La perméabilité est la capacité d’un matériau à se laisser traverser par l’eau. Une roche très poreuse peut être faiblement perméable (comme les argiles : les pores ne sont pas reliés entre eux).

Quelques exemples de roches :

  • à perméabilité faible : argiles, granites
  • à perméabilité forte : sables, graves, calcaires

A quoi ressemble le bassin aquitain ?

Le sous-sol de l’Aquitaine est composé essentiellement de calcaire. Ce calcaire se présente sous forme de différentes couches géologiques, chacune déposée à une période donnée.

Toute l’histoire du bassin et le contexte hydrogéologique de l’Aquitaine est présenté dans cette vidéo, réalisée par Ceseau et Com by AVM pour le compte du BRGM Aquitaine.

En résumé, l’Aquitaine a subi au cours des temps géologiques de nombreuses transgressions et régressions, c’est-à-dire respectivement, des montées et descentes du niveau marin. Lors des périodes de haut niveau marin, le calcaire s’est déposé au fond de l’océan.
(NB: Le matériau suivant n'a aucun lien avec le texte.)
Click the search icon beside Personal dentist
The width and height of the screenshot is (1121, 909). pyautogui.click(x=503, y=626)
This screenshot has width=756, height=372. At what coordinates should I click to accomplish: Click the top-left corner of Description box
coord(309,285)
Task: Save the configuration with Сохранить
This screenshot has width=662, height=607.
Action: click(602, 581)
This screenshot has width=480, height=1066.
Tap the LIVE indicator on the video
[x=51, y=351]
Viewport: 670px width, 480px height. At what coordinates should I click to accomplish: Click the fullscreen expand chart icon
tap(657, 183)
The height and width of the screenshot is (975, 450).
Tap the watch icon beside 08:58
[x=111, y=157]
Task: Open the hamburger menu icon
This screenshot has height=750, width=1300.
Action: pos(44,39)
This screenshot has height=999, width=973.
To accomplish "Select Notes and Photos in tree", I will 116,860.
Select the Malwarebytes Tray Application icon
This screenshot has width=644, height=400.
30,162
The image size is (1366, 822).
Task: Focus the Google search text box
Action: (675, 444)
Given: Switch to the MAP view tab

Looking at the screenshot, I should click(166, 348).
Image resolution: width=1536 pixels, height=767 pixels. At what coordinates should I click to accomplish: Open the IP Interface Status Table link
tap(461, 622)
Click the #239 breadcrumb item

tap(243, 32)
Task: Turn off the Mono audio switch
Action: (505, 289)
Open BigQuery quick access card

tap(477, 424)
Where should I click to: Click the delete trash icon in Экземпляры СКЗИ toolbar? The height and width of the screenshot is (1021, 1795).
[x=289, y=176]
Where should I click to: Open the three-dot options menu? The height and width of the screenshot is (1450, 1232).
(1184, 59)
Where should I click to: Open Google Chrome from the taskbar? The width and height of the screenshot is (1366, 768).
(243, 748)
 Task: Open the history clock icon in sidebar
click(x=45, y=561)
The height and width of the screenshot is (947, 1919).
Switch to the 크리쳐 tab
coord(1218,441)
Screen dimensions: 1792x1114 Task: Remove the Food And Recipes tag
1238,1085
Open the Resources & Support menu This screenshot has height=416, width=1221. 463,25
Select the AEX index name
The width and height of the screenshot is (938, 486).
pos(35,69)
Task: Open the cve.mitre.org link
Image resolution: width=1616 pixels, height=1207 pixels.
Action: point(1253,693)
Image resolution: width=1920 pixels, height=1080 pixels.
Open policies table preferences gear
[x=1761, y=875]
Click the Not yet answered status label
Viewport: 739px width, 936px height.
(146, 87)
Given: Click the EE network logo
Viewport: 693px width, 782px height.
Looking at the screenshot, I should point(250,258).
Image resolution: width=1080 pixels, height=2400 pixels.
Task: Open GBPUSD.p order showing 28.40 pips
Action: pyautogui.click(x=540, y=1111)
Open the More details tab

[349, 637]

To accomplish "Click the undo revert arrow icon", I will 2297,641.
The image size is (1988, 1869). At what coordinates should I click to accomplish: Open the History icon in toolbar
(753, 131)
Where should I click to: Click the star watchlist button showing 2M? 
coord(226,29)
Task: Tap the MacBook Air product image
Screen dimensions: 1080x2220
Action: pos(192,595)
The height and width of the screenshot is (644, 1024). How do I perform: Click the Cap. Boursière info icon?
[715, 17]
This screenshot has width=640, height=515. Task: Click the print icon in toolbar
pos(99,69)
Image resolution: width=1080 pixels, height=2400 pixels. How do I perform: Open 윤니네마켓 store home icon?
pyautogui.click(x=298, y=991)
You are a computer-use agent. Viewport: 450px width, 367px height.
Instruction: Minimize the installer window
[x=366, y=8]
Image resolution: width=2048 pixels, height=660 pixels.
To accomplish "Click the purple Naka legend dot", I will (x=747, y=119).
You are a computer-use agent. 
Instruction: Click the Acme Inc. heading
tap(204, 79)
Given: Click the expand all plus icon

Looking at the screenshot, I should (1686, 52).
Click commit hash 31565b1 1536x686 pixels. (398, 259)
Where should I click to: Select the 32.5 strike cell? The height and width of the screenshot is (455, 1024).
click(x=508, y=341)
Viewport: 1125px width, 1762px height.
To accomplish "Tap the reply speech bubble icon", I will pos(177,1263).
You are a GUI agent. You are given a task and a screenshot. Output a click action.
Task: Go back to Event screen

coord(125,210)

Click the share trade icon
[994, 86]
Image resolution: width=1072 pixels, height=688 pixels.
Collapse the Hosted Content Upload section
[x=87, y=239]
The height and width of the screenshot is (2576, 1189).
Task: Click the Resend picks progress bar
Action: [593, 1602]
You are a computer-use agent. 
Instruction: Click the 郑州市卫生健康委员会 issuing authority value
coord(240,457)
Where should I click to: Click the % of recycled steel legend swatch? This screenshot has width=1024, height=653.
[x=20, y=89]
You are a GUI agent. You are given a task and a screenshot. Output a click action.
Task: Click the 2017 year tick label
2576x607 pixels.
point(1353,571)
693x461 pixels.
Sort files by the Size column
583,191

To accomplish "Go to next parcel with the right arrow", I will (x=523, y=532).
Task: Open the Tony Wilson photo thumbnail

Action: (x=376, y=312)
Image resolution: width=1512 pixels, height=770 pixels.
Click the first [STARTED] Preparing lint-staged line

Lors des régressions, des couches d’argile et de marnes ont pu se déposer à certains endroits.

Ces alternances de dépôts entre des couches poreuses et perméables (les aquifères) avec des couches imperméables, ont donné naissance à un bassin sédimentaire très particulier : cette configuration nous permet de bénéficier en Aquitaine de nappes souterraines profondes, entièrement préservées de la surface !

Les dépôts se sont légèrement « enfoncées » sous l’effet de leur poids (phénomène de subsidence), ce pourquoi ils ne sont pas tout-à-fait horizontaux. De plus, ils ont subis des déformations liées à la formation des Pyrénées il y a 52 millions d’années : certaines formations géologiques peuvent être fissurées ou plissées pour affleurer à des endroits (c’est-à-dire remonter à la surface).